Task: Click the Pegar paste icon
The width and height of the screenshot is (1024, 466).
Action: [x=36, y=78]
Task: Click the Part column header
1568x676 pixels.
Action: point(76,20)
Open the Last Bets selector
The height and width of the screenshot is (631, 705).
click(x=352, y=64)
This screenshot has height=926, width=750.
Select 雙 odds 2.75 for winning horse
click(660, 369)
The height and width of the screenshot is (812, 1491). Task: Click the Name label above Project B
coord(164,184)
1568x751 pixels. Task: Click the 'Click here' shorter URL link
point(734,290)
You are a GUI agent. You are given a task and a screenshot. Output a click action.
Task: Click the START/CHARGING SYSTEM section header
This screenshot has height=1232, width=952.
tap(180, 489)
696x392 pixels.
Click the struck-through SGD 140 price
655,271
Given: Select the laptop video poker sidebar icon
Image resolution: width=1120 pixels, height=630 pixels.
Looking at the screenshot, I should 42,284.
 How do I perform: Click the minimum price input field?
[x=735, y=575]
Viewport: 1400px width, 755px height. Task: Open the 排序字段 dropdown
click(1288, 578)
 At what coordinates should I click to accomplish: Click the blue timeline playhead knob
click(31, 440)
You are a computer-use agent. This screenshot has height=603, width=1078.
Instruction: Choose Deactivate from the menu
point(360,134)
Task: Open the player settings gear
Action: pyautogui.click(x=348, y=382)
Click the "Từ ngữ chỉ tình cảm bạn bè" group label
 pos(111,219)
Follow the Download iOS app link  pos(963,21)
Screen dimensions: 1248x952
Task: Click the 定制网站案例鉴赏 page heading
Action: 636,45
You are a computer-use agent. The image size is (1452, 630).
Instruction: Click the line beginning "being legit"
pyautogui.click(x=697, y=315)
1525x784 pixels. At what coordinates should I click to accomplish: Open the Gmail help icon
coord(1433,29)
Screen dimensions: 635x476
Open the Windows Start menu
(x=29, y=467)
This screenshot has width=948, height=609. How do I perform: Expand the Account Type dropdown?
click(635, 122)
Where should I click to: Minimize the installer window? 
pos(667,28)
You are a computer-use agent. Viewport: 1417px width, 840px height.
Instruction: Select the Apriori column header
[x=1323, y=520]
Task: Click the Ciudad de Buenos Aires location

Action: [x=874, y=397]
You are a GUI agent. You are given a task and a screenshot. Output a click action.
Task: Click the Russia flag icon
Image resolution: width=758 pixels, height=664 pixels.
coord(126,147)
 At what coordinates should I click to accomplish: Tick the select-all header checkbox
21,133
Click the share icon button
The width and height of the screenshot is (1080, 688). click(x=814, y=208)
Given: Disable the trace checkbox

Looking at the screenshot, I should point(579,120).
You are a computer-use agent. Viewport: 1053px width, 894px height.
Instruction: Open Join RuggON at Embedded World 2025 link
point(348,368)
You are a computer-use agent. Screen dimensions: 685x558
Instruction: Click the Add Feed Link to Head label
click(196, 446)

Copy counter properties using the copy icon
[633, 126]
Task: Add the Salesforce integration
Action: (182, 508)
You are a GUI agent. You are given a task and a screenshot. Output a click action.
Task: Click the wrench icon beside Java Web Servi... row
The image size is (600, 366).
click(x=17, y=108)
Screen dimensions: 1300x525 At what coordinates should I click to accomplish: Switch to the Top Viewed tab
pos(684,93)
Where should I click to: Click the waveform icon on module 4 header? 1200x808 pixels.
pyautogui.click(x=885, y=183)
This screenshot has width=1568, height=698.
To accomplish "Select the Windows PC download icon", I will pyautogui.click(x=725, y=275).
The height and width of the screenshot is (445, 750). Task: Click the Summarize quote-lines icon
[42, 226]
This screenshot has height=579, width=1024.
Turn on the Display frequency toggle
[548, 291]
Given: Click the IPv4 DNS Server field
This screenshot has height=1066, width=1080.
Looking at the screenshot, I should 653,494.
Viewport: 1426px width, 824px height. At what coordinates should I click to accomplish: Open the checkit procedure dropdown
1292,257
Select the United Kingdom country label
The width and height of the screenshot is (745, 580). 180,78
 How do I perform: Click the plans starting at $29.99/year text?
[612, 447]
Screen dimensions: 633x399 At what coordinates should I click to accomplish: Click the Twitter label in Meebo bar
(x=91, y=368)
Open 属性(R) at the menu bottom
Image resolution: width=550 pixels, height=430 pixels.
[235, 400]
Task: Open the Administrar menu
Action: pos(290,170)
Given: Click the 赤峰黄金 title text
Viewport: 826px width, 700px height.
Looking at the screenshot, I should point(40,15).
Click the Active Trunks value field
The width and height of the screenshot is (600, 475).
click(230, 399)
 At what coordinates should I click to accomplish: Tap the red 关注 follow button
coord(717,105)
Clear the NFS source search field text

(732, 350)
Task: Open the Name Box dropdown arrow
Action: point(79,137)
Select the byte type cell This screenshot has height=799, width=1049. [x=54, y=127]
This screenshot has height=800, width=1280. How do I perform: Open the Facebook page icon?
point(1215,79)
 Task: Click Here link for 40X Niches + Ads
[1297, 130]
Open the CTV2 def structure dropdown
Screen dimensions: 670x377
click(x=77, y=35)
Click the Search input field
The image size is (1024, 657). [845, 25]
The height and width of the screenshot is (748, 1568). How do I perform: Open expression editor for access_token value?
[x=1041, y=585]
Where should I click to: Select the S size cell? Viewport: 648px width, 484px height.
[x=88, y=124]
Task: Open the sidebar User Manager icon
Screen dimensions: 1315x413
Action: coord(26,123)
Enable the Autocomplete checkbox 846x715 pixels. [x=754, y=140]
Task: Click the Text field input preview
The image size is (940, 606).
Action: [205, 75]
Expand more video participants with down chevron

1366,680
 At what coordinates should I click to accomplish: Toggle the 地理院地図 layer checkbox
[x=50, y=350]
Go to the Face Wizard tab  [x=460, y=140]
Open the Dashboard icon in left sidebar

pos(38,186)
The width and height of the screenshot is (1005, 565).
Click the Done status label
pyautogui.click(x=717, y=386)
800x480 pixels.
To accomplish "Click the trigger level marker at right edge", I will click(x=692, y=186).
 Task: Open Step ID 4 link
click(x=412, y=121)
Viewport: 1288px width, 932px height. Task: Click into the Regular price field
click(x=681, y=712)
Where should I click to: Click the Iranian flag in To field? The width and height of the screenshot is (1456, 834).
□ □ □ □
WORK ITEM: Please write out the data again exactly as it stands.

WRITTEN ANSWER:
Task: Click the Pegar paste icon
The width and height of the screenshot is (1024, 466).
Action: [x=36, y=78]
Task: Click the Part column header
1568x676 pixels.
Action: point(76,20)
Open the Last Bets selector
The height and width of the screenshot is (631, 705).
click(x=352, y=64)
This screenshot has height=926, width=750.
Select 雙 odds 2.75 for winning horse
click(660, 369)
The height and width of the screenshot is (812, 1491). Task: Click the Name label above Project B
coord(164,184)
1568x751 pixels. Task: Click the 'Click here' shorter URL link
point(734,290)
You are a GUI agent. You are given a task and a screenshot. Output a click action.
Task: Click the START/CHARGING SYSTEM section header
This screenshot has height=1232, width=952.
tap(180, 489)
696x392 pixels.
Click the struck-through SGD 140 price
655,271
Given: Select the laptop video poker sidebar icon
Image resolution: width=1120 pixels, height=630 pixels.
Looking at the screenshot, I should 42,284.
 How do I perform: Click the minimum price input field?
[x=735, y=575]
Viewport: 1400px width, 755px height. Task: Open the 排序字段 dropdown
click(1288, 578)
 At what coordinates should I click to accomplish: Click the blue timeline playhead knob
click(31, 440)
You are a computer-use agent. This screenshot has height=603, width=1078.
Instruction: Choose Deactivate from the menu
point(360,134)
Task: Open the player settings gear
Action: pyautogui.click(x=348, y=382)
Click the "Từ ngữ chỉ tình cảm bạn bè" group label
 pos(111,219)
Follow the Download iOS app link  pos(963,21)
Screen dimensions: 1248x952
Task: Click the 定制网站案例鉴赏 page heading
Action: 636,45
You are a computer-use agent. The image size is (1452, 630).
Instruction: Click the line beginning "being legit"
pyautogui.click(x=697, y=315)
1525x784 pixels. At what coordinates should I click to accomplish: Open the Gmail help icon
coord(1433,29)
Screen dimensions: 635x476
Open the Windows Start menu
(x=29, y=467)
This screenshot has width=948, height=609. How do I perform: Expand the Account Type dropdown?
click(635, 122)
Where should I click to: Minimize the installer window? 
pos(667,28)
You are a computer-use agent. Viewport: 1417px width, 840px height.
Instruction: Select the Apriori column header
[x=1323, y=520]
Task: Click the Ciudad de Buenos Aires location

Action: [x=874, y=397]
You are a GUI agent. You are given a task and a screenshot. Output a click action.
Task: Click the Russia flag icon
Image resolution: width=758 pixels, height=664 pixels.
coord(126,147)
 At what coordinates should I click to accomplish: Tick the select-all header checkbox
21,133
Click the share icon button
The width and height of the screenshot is (1080, 688). click(x=814, y=208)
Given: Disable the trace checkbox

Looking at the screenshot, I should point(579,120).
You are a computer-use agent. Viewport: 1053px width, 894px height.
Instruction: Open Join RuggON at Embedded World 2025 link
point(348,368)
You are a computer-use agent. Screen dimensions: 685x558
Instruction: Click the Add Feed Link to Head label
click(196, 446)

Copy counter properties using the copy icon
[633, 126]
Task: Add the Salesforce integration
Action: (182, 508)
You are a GUI agent. You are given a task and a screenshot. Output a click action.
Task: Click the wrench icon beside Java Web Servi... row
The image size is (600, 366).
click(x=17, y=108)
Screen dimensions: 1300x525 At what coordinates should I click to accomplish: Switch to the Top Viewed tab
pos(684,93)
Where should I click to: Click the waveform icon on module 4 header? 1200x808 pixels.
pyautogui.click(x=885, y=183)
This screenshot has width=1568, height=698.
To accomplish "Select the Windows PC download icon", I will pyautogui.click(x=725, y=275).
The height and width of the screenshot is (445, 750). Task: Click the Summarize quote-lines icon
[42, 226]
This screenshot has height=579, width=1024.
Turn on the Display frequency toggle
[548, 291]
Given: Click the IPv4 DNS Server field
This screenshot has height=1066, width=1080.
Looking at the screenshot, I should 653,494.
Viewport: 1426px width, 824px height. At what coordinates should I click to accomplish: Open the checkit procedure dropdown
1292,257
Select the United Kingdom country label
The width and height of the screenshot is (745, 580). 180,78
 How do I perform: Click the plans starting at $29.99/year text?
[612, 447]
Screen dimensions: 633x399 At what coordinates should I click to accomplish: Click the Twitter label in Meebo bar
(x=91, y=368)
Open 属性(R) at the menu bottom
Image resolution: width=550 pixels, height=430 pixels.
[235, 400]
Task: Open the Administrar menu
Action: pos(290,170)
Given: Click the 赤峰黄金 title text
Viewport: 826px width, 700px height.
Looking at the screenshot, I should point(40,15).
Click the Active Trunks value field
The width and height of the screenshot is (600, 475).
click(230, 399)
 At what coordinates should I click to accomplish: Tap the red 关注 follow button
coord(717,105)
Clear the NFS source search field text

(732, 350)
Task: Open the Name Box dropdown arrow
Action: point(79,137)
Select the byte type cell This screenshot has height=799, width=1049. [x=54, y=127]
This screenshot has height=800, width=1280. How do I perform: Open the Facebook page icon?
point(1215,79)
 Task: Click Here link for 40X Niches + Ads
[1297, 130]
Open the CTV2 def structure dropdown
Screen dimensions: 670x377
click(x=77, y=35)
Click the Search input field
The image size is (1024, 657). [845, 25]
The height and width of the screenshot is (748, 1568). How do I perform: Open expression editor for access_token value?
[x=1041, y=585]
Where should I click to: Select the S size cell? Viewport: 648px width, 484px height.
[x=88, y=124]
Task: Open the sidebar User Manager icon
Screen dimensions: 1315x413
Action: coord(26,123)
Enable the Autocomplete checkbox 846x715 pixels. [x=754, y=140]
Task: Click the Text field input preview
The image size is (940, 606).
Action: [205, 75]
Expand more video participants with down chevron

1366,680
 At what coordinates should I click to accomplish: Toggle the 地理院地図 layer checkbox
[x=50, y=350]
Go to the Face Wizard tab  [x=460, y=140]
Open the Dashboard icon in left sidebar

pos(38,186)
The width and height of the screenshot is (1005, 565).
Click the Done status label
pyautogui.click(x=717, y=386)
800x480 pixels.
To accomplish "Click the trigger level marker at right edge", I will click(x=692, y=186).
 Task: Open Step ID 4 link
click(x=412, y=121)
Viewport: 1288px width, 932px height. Task: Click into the Regular price field
click(x=681, y=712)
Where should I click to: Click the Iranian flag in To field? The width and height of the screenshot is (1456, 834).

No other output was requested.